Preventing the Unexpected
Fifty years ago, congenital heart defects took the lives of 80 percent of children born with them. Today, thanks to advances in pediatric heart surgery and medical care, 90 percent survive well into adulthood.
There is mounting evidence that adults born with congenital heart defects are at high risk for continued complications – a risk many people are unaware of.
Today, we know very few cardiac problems are fixed completely in infancy,” said Michael G. Earing, MD, Medical College of Wisconsin internist and pediatrician. “Fortunately, we’ve also learned there is much we can do to prevent and manage these heart issues for older patients.”
For that reason Dr. Earing opened a clinic two years ago at the Children’s Hospital of Wisconsin Herma Heart Center. He primarily sees adults with congenital heart defects, providing diagnosis of ongoing problems and treatment. Earing is one of only 50 cardiologists in the United States currently trained in this sub-specialty. He practices at Froedtert & the Medical College of Wisconsin and Children’s Hospital. If necessary, Dr. Earing performs interventions including cardiac catheterization and surgery. His clinic is one of just 30 such clinics in the country, and the only one in Wisconsin.
His patients come to him with a variety of conditions. “Some have rhythm problems. Some even have one pumping chamber (single ventricle),” he said. “There are more than 30 types of congenital heart defects, and multiple variations of each.”
For people born with heart defects, the consequences of not following up could lead to serious problems, such as the inability to exercise or even heart failure. Women who plan on becoming pregnant require careful evaluation, because their heart defects may complicate a pregnancy.
Because so many adults with congenital heart defects might not be aware they should be evaluated, Dr. Earing and his colleagues are working with the National Institutes of Health to establish a registry to help locate and encourage them to see a specialist.

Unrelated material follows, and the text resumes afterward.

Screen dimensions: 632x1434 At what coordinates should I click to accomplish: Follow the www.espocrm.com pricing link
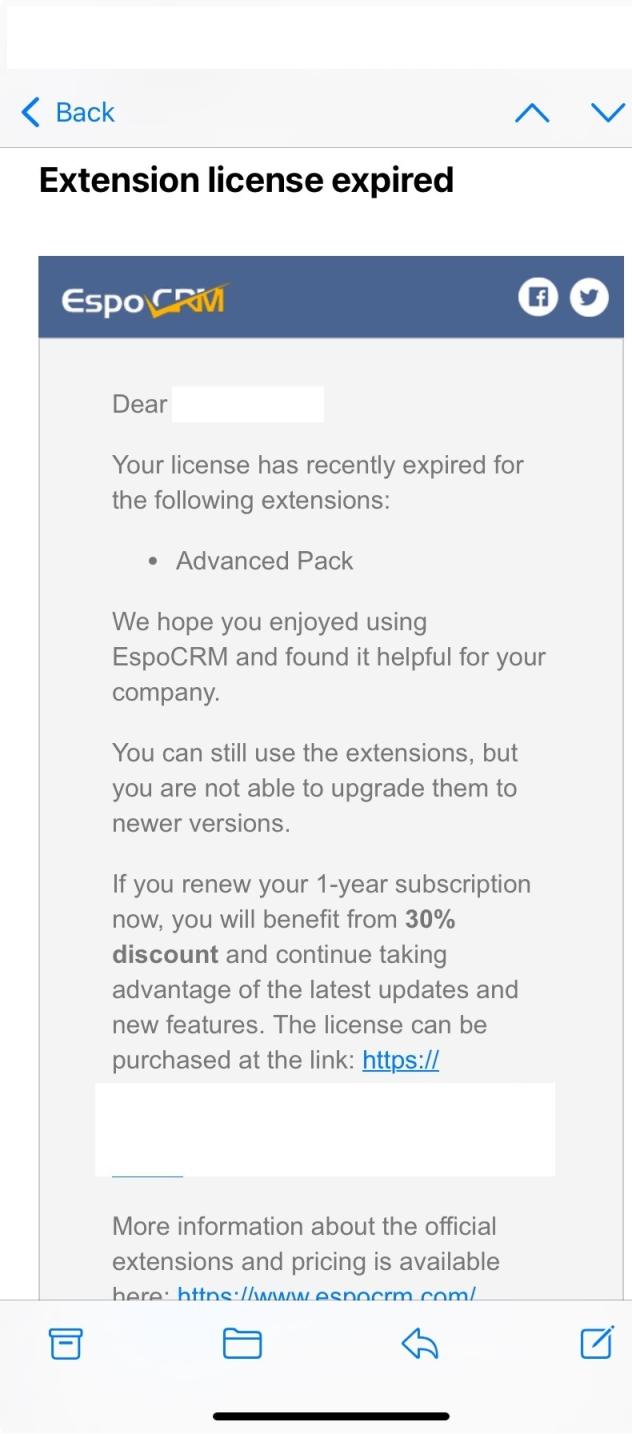coord(326,1294)
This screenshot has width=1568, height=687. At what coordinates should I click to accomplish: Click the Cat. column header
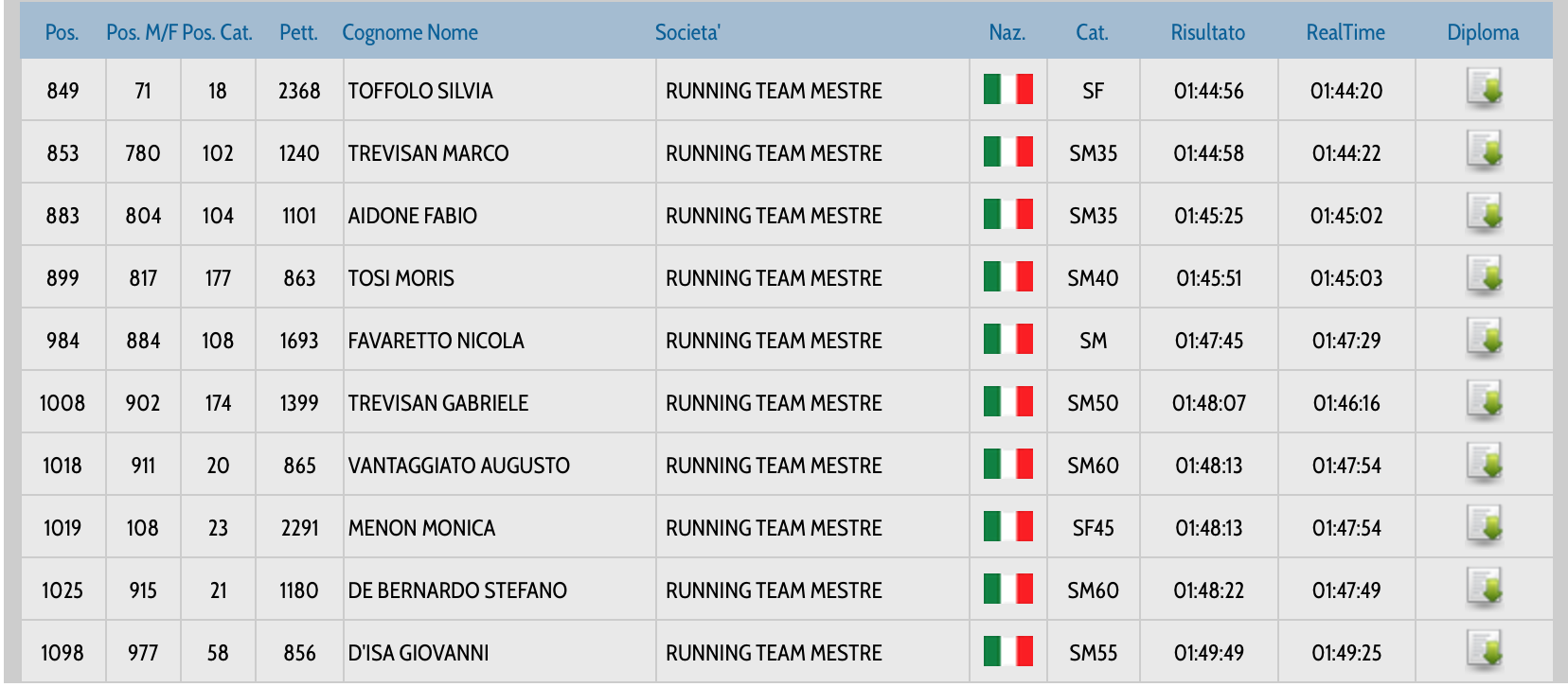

Dr. Earing’s clinic at Children’s Hospital is one of 10 involved in a multidisciplinary project to collect data from patients to form a knowledge base. “We’re learning so much from our patients. We hope to develop protocols to make it better for the next generation,” he said.
Dr. Earing can’t stress enough the importance of regular follow up for people who had heart surgery as children. “Many of these patients are at risk for problems during adulthood,” he said. And, as with many other medical conditions, if problems are identified and treated early, outcomes can be greatly improved.